When he and Zambrano called me from Ecuador, the two of them shared the Zoom screen, Zambrano chiming in to describe the early moments when Bini was in prison. Though the two barely knew each other when Bini was arrested, "she's now my closest friend," Bini told me. Zambrano is the person who managed to find Bini a lawyer and a defense team when he was imprisoned. She now helps run the nonprofit NGO where the two of them work. She nodded along as Bini described how he tried to force himself to return to work when he was released from prison. "It's one of those things where, Sara, who is here, she works on my defense, she sees more of what I'm going through than anyone else. I don't think that even she can see more than half of what is happening on the inside.
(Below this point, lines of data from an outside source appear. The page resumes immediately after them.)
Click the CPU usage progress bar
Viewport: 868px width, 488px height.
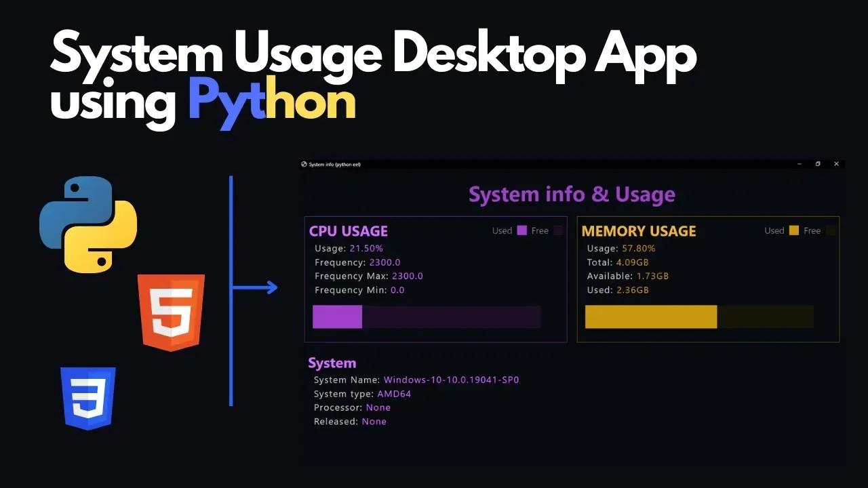tap(427, 317)
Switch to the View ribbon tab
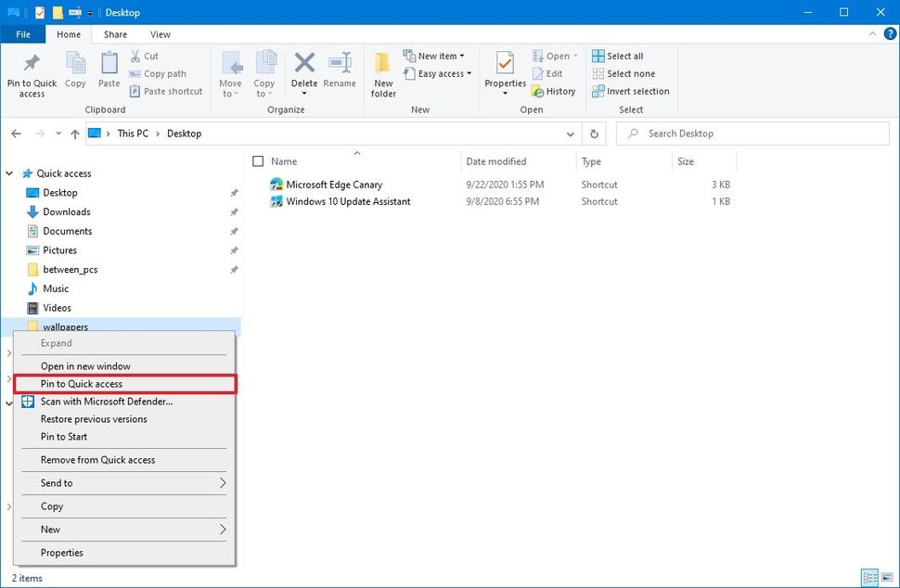 [x=160, y=33]
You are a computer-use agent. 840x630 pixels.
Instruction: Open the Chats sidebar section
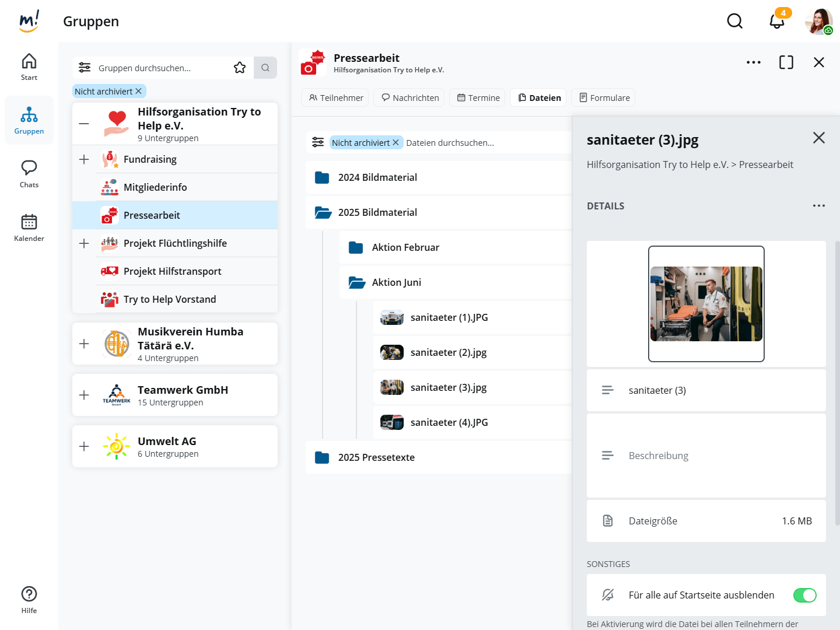tap(29, 174)
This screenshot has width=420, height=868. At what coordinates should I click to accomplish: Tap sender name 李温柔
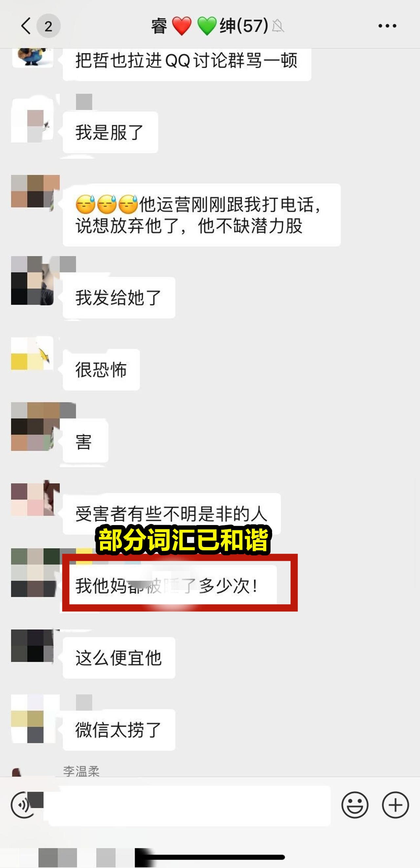[81, 771]
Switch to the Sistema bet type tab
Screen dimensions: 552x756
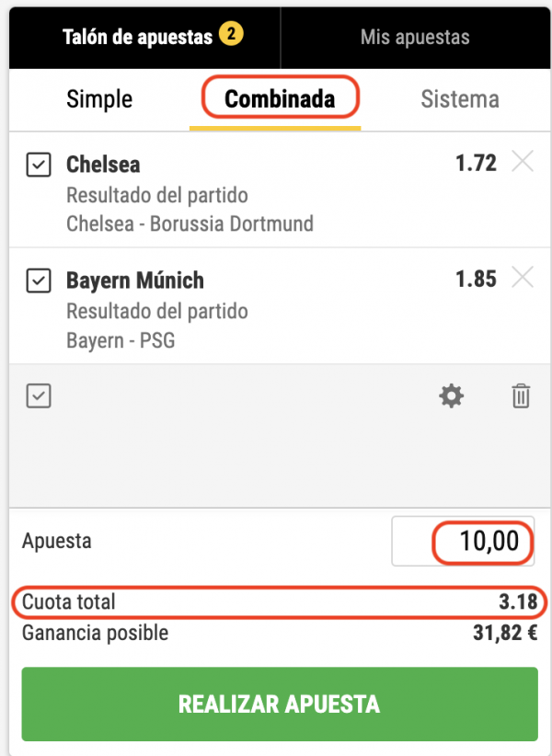click(460, 99)
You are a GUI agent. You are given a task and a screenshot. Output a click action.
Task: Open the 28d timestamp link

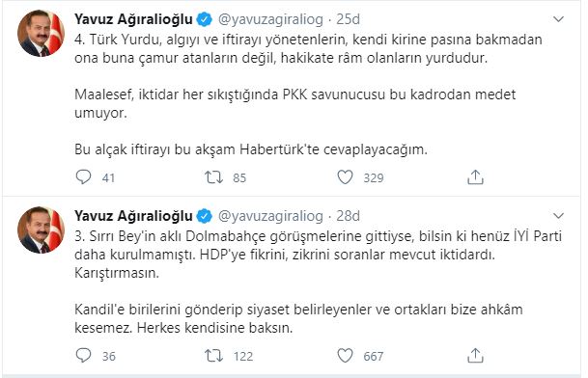pyautogui.click(x=348, y=216)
It's the kind of thing that is just very hard to explain," he said.

Since Bini was released from prison, the twists and turns in the legal proceedings have resulted in a process that's so drawn-out, opaque and impossible to trust that Bini has little hope he will ever be exonerated. The charges against Bini have been reduced from attacking the integrity of computer systems to "non-consented access" to a computer system; the original judge in the case has been removed for ethical violations; his trial was scheduled to last two days but also include more than one hundred witnesses for the prosecution. And this week, having finally reached a trial date, the proceeding was postponed indefinitely.

"My personal expectation is that it is going to go really bad, they are probably going to violate my rights in a hundred different ways. And then, after that, we will appeal, and it's very likely that these judges will vote against me," Bini said. "From a mental perspective, the really hard part is knowing that even getting to a level where I have a chance, if I get to the national level, and they vote against me, I can go international, and the sentence will be executed while I wait for the international courts to judge. We do expect that the international courts will go my way, and that we will win. But while waiting for this win, my life is being destroyed."